AIM OF THE TASK: Gather every line in the data below that contains the word "label", and copy each of those lines in full.
══ THE RECORDS ══
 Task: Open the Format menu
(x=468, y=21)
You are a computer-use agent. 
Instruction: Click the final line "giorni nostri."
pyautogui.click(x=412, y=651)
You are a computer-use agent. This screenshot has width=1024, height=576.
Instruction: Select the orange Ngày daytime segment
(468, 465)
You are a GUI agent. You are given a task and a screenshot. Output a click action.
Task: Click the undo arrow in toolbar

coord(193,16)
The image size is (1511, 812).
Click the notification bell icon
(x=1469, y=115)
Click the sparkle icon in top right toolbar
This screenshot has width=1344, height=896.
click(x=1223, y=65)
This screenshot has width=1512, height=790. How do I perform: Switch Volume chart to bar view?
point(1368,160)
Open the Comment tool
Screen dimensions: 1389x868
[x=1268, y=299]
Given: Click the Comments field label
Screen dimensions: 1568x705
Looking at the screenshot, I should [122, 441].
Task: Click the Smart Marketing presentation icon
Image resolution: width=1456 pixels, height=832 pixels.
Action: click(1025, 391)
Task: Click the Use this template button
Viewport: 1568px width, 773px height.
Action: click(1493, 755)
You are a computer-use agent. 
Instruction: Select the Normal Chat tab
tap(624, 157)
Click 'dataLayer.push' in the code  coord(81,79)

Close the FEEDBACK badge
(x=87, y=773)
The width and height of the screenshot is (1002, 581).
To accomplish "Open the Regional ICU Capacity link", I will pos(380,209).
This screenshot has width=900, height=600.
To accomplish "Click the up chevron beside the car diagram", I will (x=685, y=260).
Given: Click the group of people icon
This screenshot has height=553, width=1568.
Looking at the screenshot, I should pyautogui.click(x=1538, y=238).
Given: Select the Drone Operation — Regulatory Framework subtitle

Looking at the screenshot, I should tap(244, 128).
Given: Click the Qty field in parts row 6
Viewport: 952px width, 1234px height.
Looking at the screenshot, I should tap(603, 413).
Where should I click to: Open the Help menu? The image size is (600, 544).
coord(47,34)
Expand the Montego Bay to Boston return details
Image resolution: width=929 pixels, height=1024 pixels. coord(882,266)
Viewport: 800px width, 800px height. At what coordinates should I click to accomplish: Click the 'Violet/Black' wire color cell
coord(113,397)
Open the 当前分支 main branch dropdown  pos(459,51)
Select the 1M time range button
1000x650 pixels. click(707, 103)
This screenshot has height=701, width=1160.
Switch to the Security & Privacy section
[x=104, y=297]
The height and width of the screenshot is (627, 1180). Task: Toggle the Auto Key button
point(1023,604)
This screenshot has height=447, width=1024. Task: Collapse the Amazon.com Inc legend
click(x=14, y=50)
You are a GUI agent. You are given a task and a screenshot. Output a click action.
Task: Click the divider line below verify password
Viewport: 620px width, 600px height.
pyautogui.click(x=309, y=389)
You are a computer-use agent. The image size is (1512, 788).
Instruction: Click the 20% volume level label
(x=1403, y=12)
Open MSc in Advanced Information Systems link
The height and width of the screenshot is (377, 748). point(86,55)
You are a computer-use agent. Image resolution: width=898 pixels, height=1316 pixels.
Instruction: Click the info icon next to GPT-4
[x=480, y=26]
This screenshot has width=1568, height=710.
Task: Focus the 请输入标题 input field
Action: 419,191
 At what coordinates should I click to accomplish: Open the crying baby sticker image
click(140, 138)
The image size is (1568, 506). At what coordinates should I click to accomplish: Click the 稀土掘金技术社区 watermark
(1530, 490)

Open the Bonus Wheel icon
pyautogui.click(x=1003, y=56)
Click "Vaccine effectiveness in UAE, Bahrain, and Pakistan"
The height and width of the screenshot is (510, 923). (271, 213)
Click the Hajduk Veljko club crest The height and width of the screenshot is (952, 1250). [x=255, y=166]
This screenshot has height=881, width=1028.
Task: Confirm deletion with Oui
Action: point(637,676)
═══
OUTPUT FOR THIS TASK:
Given: Click the Comments field label
Instruction: Click the 20% volume level label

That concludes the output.